--- What the task asks ---
Search the records below for "Viewport" and copy every line it turns up in.

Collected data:

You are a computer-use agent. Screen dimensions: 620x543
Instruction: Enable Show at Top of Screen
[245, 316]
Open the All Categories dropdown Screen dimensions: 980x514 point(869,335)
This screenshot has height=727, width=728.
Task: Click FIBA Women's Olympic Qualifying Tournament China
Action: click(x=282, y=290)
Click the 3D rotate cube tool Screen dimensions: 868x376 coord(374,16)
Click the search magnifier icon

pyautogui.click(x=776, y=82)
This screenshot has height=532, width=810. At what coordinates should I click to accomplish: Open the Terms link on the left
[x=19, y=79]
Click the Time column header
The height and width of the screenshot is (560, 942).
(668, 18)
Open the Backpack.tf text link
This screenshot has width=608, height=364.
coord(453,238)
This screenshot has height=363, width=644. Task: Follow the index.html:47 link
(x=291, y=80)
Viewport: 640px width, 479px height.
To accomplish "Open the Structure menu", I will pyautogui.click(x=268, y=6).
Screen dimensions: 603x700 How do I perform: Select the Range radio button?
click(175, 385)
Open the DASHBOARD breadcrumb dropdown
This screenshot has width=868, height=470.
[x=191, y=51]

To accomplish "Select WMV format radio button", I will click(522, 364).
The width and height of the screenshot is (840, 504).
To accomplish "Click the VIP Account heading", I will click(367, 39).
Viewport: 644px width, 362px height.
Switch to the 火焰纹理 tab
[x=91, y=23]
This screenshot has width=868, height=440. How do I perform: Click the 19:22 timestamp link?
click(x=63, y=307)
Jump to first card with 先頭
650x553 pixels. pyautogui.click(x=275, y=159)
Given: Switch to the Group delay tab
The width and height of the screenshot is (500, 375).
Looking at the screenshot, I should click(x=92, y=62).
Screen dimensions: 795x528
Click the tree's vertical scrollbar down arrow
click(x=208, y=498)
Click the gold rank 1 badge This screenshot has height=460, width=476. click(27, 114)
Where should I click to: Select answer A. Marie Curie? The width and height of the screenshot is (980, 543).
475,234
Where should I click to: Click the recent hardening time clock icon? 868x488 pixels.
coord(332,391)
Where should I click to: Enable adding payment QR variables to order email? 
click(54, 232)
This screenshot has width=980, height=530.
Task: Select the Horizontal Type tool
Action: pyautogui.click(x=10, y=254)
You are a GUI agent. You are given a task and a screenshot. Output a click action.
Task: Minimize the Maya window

--- Solution for this exercise ---
Viewport: 640px width, 479px height.
Viewport: 644px width, 362px height.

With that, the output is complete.